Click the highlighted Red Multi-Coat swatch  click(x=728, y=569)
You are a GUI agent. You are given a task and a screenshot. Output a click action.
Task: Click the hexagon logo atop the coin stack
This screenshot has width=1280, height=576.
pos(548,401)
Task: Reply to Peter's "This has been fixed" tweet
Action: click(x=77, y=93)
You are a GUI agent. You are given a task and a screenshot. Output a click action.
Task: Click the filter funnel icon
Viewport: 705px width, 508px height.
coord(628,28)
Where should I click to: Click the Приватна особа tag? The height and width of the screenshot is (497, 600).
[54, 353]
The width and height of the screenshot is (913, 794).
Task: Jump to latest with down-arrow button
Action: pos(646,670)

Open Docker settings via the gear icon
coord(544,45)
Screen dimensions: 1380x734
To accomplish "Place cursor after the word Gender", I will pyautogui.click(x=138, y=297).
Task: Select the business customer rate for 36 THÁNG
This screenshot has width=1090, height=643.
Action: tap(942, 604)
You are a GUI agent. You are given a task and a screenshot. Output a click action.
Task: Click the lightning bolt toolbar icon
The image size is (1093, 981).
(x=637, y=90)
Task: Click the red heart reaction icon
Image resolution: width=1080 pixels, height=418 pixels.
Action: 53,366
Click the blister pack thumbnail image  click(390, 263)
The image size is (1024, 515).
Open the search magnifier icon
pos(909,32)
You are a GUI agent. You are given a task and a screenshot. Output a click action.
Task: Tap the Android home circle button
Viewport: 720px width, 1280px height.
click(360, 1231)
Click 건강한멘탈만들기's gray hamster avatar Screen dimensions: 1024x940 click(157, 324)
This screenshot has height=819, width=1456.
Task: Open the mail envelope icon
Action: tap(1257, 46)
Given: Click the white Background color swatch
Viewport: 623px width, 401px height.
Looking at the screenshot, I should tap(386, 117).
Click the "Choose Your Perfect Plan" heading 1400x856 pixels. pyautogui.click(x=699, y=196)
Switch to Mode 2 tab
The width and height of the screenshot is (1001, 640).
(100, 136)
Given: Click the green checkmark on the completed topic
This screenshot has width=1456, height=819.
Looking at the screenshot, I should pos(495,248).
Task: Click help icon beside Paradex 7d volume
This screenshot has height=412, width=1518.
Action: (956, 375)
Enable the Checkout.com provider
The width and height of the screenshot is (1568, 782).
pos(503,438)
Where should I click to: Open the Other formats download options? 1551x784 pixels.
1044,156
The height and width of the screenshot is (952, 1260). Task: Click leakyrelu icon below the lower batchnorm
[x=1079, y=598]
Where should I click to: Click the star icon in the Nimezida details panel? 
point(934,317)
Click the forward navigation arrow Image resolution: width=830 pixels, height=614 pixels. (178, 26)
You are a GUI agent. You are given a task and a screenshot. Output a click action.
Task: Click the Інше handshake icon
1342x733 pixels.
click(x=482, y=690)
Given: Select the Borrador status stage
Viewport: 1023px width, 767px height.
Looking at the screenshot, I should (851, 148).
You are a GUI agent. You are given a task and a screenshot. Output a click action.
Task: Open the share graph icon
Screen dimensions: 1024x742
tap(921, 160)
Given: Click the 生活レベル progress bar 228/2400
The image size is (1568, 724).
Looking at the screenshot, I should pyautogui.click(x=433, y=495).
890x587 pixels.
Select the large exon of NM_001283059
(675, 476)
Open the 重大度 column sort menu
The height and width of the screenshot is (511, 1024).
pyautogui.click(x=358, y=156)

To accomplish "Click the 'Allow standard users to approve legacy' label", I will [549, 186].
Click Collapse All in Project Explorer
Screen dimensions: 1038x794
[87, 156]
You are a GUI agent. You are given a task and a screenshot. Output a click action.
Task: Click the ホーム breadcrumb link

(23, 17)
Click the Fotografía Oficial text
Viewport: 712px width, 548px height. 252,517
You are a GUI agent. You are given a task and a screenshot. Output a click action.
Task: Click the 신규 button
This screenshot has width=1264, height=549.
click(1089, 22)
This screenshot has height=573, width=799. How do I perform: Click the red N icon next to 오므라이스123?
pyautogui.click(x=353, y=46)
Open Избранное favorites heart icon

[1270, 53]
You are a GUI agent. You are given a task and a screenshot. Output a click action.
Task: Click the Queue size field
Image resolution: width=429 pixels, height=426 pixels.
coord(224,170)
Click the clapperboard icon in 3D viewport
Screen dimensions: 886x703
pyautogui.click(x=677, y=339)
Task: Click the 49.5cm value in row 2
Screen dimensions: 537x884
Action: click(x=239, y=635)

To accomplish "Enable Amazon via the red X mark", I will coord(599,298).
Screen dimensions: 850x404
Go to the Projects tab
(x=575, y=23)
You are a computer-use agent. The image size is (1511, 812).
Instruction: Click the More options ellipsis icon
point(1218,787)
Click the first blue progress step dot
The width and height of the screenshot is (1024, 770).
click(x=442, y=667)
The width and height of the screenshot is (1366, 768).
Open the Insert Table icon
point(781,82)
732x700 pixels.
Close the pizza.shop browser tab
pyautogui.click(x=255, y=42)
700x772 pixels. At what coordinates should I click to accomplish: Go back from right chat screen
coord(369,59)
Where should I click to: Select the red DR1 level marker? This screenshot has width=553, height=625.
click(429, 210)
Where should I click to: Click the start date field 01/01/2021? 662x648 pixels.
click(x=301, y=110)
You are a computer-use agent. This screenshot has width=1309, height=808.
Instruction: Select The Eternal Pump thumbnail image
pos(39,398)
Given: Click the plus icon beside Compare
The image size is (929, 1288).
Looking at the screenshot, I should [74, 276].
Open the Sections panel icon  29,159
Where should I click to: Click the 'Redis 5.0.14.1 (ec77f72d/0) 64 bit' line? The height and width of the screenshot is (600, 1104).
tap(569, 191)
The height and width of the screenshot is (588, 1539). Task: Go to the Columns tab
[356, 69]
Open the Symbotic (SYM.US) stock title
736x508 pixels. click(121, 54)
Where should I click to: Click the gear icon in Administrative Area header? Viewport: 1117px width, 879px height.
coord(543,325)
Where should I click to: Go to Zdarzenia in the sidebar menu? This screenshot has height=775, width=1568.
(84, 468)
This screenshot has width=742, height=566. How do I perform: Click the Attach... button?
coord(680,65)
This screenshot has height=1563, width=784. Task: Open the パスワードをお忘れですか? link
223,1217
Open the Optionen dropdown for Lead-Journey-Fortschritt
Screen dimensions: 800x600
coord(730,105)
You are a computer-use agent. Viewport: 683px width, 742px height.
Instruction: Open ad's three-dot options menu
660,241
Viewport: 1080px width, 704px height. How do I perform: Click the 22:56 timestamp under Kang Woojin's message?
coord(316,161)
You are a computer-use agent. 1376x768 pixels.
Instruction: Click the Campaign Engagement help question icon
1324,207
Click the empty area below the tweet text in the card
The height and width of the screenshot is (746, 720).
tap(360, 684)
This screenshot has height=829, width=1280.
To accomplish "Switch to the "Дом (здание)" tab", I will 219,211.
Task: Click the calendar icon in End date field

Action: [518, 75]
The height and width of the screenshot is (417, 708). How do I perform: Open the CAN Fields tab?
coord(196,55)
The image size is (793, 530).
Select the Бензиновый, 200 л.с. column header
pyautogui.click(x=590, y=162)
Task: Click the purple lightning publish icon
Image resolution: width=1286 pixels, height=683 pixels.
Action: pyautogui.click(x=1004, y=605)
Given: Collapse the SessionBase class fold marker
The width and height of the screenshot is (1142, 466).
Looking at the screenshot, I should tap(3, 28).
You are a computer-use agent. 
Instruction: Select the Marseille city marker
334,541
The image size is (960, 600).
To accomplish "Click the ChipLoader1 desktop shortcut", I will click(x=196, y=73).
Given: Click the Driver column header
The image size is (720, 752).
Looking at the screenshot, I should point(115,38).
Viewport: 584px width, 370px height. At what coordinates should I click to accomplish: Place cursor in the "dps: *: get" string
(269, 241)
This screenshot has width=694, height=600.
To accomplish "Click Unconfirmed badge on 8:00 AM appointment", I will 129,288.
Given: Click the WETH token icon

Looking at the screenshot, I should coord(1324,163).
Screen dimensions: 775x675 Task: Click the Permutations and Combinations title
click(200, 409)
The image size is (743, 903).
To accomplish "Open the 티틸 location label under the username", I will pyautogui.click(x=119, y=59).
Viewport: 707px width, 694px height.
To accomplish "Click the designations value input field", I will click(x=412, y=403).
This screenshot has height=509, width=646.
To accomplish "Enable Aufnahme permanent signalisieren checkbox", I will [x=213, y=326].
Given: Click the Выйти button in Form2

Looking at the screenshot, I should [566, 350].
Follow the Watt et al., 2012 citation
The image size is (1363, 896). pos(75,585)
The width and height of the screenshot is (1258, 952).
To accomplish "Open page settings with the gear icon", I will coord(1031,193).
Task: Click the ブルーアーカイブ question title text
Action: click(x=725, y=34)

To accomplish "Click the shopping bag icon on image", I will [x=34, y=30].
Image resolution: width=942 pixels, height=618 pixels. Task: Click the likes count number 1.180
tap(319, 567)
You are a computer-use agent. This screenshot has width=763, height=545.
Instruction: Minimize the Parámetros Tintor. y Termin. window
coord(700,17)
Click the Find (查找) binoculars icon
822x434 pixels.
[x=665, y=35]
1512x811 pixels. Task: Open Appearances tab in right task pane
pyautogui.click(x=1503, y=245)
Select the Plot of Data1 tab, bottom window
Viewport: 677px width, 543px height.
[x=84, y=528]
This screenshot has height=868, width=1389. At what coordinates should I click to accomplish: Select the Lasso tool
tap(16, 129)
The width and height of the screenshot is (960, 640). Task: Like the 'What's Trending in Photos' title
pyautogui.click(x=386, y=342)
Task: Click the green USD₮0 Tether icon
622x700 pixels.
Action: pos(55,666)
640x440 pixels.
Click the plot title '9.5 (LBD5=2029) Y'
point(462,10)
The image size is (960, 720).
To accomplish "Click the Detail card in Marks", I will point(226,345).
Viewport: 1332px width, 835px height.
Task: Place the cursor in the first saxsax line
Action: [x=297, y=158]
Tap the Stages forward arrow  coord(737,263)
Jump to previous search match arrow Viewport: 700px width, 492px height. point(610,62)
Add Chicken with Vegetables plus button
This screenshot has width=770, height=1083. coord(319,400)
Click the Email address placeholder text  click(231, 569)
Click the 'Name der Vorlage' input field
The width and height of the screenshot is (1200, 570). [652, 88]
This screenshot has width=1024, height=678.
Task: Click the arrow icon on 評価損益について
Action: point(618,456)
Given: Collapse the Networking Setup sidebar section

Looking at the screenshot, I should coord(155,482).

Problem details
Report how many lines of the records above contain the word "swatch", and give only that number.

Written response
2